▸ Work to complete
Transcribe the data that follows. Match it character for character.

▸ Data supplied
-*-

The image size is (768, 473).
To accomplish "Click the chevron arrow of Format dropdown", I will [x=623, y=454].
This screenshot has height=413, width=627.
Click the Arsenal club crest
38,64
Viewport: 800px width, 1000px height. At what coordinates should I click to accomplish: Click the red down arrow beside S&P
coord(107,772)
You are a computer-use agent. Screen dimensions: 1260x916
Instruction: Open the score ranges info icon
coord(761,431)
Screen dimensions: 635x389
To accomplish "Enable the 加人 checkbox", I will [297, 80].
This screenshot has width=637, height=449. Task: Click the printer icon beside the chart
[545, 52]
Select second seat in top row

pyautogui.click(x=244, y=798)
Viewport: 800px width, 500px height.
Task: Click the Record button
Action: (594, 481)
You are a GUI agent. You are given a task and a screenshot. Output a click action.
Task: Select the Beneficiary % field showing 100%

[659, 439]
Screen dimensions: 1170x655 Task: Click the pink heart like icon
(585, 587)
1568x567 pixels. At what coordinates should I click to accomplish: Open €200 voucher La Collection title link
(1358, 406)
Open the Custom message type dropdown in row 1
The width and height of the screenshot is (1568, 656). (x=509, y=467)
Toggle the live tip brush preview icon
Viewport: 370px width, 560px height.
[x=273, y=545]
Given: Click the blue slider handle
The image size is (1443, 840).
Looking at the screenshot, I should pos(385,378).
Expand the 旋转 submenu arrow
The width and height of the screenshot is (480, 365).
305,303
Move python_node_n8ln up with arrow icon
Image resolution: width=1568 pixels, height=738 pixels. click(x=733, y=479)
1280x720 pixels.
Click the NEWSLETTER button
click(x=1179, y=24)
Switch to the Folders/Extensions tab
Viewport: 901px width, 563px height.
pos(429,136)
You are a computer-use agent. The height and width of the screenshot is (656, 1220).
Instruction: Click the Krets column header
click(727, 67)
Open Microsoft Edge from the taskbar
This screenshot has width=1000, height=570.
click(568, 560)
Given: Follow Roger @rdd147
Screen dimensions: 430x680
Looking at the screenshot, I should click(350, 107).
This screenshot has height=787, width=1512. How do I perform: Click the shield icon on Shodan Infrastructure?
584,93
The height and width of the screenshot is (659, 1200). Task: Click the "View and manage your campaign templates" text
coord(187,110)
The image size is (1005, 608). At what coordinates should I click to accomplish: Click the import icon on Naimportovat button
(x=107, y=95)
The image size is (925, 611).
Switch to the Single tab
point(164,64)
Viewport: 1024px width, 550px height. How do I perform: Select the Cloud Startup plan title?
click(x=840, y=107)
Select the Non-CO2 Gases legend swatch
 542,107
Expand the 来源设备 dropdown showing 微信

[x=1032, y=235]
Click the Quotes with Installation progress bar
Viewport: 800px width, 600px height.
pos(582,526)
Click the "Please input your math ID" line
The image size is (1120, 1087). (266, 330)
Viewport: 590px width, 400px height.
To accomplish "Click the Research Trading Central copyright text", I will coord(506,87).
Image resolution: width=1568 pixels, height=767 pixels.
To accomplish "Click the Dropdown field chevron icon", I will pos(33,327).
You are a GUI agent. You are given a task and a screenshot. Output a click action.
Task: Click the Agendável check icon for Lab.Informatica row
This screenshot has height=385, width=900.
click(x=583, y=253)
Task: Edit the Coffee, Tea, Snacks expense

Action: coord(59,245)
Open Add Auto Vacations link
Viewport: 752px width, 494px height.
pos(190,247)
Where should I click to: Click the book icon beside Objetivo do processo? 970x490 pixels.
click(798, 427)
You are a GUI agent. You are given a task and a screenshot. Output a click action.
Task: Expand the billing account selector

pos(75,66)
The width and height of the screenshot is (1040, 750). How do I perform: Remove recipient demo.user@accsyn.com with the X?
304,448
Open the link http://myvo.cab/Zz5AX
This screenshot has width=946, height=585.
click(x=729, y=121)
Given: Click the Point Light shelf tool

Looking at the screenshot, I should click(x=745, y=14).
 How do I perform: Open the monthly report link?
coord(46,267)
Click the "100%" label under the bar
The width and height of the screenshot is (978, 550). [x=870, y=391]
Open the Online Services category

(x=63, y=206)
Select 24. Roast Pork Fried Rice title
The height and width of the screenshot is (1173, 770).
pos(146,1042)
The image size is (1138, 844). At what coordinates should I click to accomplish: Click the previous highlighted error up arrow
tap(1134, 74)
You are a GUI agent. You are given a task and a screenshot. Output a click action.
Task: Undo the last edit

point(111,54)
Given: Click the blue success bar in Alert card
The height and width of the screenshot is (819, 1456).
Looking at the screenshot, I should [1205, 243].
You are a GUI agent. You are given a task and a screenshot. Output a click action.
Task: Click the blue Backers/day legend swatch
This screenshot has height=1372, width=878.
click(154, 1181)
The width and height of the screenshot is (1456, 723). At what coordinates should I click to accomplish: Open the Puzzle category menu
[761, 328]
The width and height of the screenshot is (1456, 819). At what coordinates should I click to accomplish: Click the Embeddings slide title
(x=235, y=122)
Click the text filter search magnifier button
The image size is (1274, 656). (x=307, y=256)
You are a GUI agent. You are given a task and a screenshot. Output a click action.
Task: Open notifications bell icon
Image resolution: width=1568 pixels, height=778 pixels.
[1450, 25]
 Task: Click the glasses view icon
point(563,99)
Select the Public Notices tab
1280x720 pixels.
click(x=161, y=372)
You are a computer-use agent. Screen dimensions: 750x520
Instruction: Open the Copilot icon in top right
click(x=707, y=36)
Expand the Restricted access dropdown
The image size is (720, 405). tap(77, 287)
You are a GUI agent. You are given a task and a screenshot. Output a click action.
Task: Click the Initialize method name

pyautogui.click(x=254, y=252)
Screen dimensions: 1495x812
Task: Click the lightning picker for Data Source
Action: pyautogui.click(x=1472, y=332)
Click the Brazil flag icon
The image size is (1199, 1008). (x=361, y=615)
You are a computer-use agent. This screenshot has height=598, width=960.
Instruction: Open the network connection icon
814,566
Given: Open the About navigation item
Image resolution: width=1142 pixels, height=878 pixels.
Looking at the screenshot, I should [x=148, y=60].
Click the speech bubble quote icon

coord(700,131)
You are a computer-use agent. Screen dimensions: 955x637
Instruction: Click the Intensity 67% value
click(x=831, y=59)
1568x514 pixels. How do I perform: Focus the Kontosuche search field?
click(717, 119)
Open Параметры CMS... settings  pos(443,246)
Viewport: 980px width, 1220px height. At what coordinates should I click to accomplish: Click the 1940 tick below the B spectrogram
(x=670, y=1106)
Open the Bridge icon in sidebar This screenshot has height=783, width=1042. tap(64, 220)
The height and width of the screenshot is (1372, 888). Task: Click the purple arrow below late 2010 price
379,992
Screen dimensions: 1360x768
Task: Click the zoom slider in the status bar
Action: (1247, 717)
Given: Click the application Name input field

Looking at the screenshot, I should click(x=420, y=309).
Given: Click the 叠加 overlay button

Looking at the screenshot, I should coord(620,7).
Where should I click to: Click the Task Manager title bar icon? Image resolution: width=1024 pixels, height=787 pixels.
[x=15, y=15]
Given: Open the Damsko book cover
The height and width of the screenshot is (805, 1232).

-*-

▸ Solution below
The image size is (768, 473).
To accomplish "Click the chevron arrow of Format dropdown", I will [x=623, y=454].
This screenshot has height=413, width=627.
Click the Arsenal club crest
38,64
Viewport: 800px width, 1000px height. At what coordinates should I click to accomplish: Click the red down arrow beside S&P
coord(107,772)
You are a computer-use agent. Screen dimensions: 1260x916
Instruction: Open the score ranges info icon
coord(761,431)
Screen dimensions: 635x389
To accomplish "Enable the 加人 checkbox", I will [297, 80].
This screenshot has width=637, height=449. Task: Click the printer icon beside the chart
[545, 52]
Select second seat in top row

pyautogui.click(x=244, y=798)
Viewport: 800px width, 500px height.
Task: Click the Record button
Action: (594, 481)
You are a GUI agent. You are given a task and a screenshot. Output a click action.
Task: Select the Beneficiary % field showing 100%

[659, 439]
Screen dimensions: 1170x655 Task: Click the pink heart like icon
(585, 587)
1568x567 pixels. At what coordinates should I click to accomplish: Open €200 voucher La Collection title link
(1358, 406)
Open the Custom message type dropdown in row 1
The width and height of the screenshot is (1568, 656). (x=509, y=467)
Toggle the live tip brush preview icon
Viewport: 370px width, 560px height.
[x=273, y=545]
Given: Click the blue slider handle
The image size is (1443, 840).
Looking at the screenshot, I should pos(385,378).
Expand the 旋转 submenu arrow
The width and height of the screenshot is (480, 365).
305,303
Move python_node_n8ln up with arrow icon
Image resolution: width=1568 pixels, height=738 pixels. click(x=733, y=479)
1280x720 pixels.
Click the NEWSLETTER button
click(x=1179, y=24)
Switch to the Folders/Extensions tab
Viewport: 901px width, 563px height.
pos(429,136)
You are a computer-use agent. The height and width of the screenshot is (656, 1220).
Instruction: Click the Krets column header
click(727, 67)
Open Microsoft Edge from the taskbar
This screenshot has width=1000, height=570.
click(568, 560)
Given: Follow Roger @rdd147
Screen dimensions: 430x680
Looking at the screenshot, I should click(350, 107).
This screenshot has height=787, width=1512. How do I perform: Click the shield icon on Shodan Infrastructure?
584,93
The height and width of the screenshot is (659, 1200). Task: Click the "View and manage your campaign templates" text
coord(187,110)
The image size is (1005, 608). At what coordinates should I click to accomplish: Click the import icon on Naimportovat button
(x=107, y=95)
The image size is (925, 611).
Switch to the Single tab
point(164,64)
Viewport: 1024px width, 550px height. How do I perform: Select the Cloud Startup plan title?
click(x=840, y=107)
Select the Non-CO2 Gases legend swatch
 542,107
Expand the 来源设备 dropdown showing 微信

[x=1032, y=235]
Click the Quotes with Installation progress bar
Viewport: 800px width, 600px height.
pos(582,526)
Click the "Please input your math ID" line
The image size is (1120, 1087). (266, 330)
Viewport: 590px width, 400px height.
To accomplish "Click the Research Trading Central copyright text", I will coord(506,87).
Image resolution: width=1568 pixels, height=767 pixels.
To accomplish "Click the Dropdown field chevron icon", I will pos(33,327).
You are a GUI agent. You are given a task and a screenshot. Output a click action.
Task: Click the Agendável check icon for Lab.Informatica row
This screenshot has height=385, width=900.
click(x=583, y=253)
Task: Edit the Coffee, Tea, Snacks expense

Action: coord(59,245)
Open Add Auto Vacations link
Viewport: 752px width, 494px height.
pos(190,247)
Where should I click to: Click the book icon beside Objetivo do processo? 970x490 pixels.
click(798, 427)
You are a GUI agent. You are given a task and a screenshot. Output a click action.
Task: Expand the billing account selector

pos(75,66)
The width and height of the screenshot is (1040, 750). How do I perform: Remove recipient demo.user@accsyn.com with the X?
304,448
Open the link http://myvo.cab/Zz5AX
This screenshot has width=946, height=585.
click(x=729, y=121)
Given: Click the Point Light shelf tool

Looking at the screenshot, I should click(x=745, y=14).
 How do I perform: Open the monthly report link?
coord(46,267)
Click the "100%" label under the bar
The width and height of the screenshot is (978, 550). [x=870, y=391]
Open the Online Services category

(x=63, y=206)
Select 24. Roast Pork Fried Rice title
The height and width of the screenshot is (1173, 770).
pos(146,1042)
The image size is (1138, 844). At what coordinates should I click to accomplish: Click the previous highlighted error up arrow
tap(1134, 74)
You are a GUI agent. You are given a task and a screenshot. Output a click action.
Task: Undo the last edit

point(111,54)
Given: Click the blue success bar in Alert card
The height and width of the screenshot is (819, 1456).
Looking at the screenshot, I should [1205, 243].
You are a GUI agent. You are given a task and a screenshot. Output a click action.
Task: Click the blue Backers/day legend swatch
This screenshot has height=1372, width=878.
click(154, 1181)
The width and height of the screenshot is (1456, 723). At what coordinates should I click to accomplish: Open the Puzzle category menu
[761, 328]
The width and height of the screenshot is (1456, 819). At what coordinates should I click to accomplish: Click the Embeddings slide title
(x=235, y=122)
Click the text filter search magnifier button
The image size is (1274, 656). (x=307, y=256)
You are a GUI agent. You are given a task and a screenshot. Output a click action.
Task: Open notifications bell icon
Image resolution: width=1568 pixels, height=778 pixels.
[1450, 25]
 Task: Click the glasses view icon
point(563,99)
Select the Public Notices tab
1280x720 pixels.
click(x=161, y=372)
You are a computer-use agent. Screen dimensions: 750x520
Instruction: Open the Copilot icon in top right
click(x=707, y=36)
Expand the Restricted access dropdown
The image size is (720, 405). tap(77, 287)
You are a GUI agent. You are given a task and a screenshot. Output a click action.
Task: Click the Initialize method name

pyautogui.click(x=254, y=252)
Screen dimensions: 1495x812
Task: Click the lightning picker for Data Source
Action: pyautogui.click(x=1472, y=332)
Click the Brazil flag icon
The image size is (1199, 1008). (x=361, y=615)
You are a computer-use agent. This screenshot has height=598, width=960.
Instruction: Open the network connection icon
814,566
Given: Open the About navigation item
Image resolution: width=1142 pixels, height=878 pixels.
Looking at the screenshot, I should [x=148, y=60].
Click the speech bubble quote icon

coord(700,131)
You are a computer-use agent. Screen dimensions: 955x637
Instruction: Click the Intensity 67% value
click(x=831, y=59)
1568x514 pixels. How do I perform: Focus the Kontosuche search field?
click(717, 119)
Open Параметры CMS... settings  pos(443,246)
Viewport: 980px width, 1220px height. At what coordinates should I click to accomplish: Click the 1940 tick below the B spectrogram
(x=670, y=1106)
Open the Bridge icon in sidebar This screenshot has height=783, width=1042. tap(64, 220)
The height and width of the screenshot is (1372, 888). Task: Click the purple arrow below late 2010 price
379,992
Screen dimensions: 1360x768
Task: Click the zoom slider in the status bar
Action: (1247, 717)
Given: Click the application Name input field

Looking at the screenshot, I should click(x=420, y=309).
Given: Click the 叠加 overlay button

Looking at the screenshot, I should coord(620,7).
Where should I click to: Click the Task Manager title bar icon? Image resolution: width=1024 pixels, height=787 pixels.
[x=15, y=15]
Given: Open the Damsko book cover
The height and width of the screenshot is (805, 1232).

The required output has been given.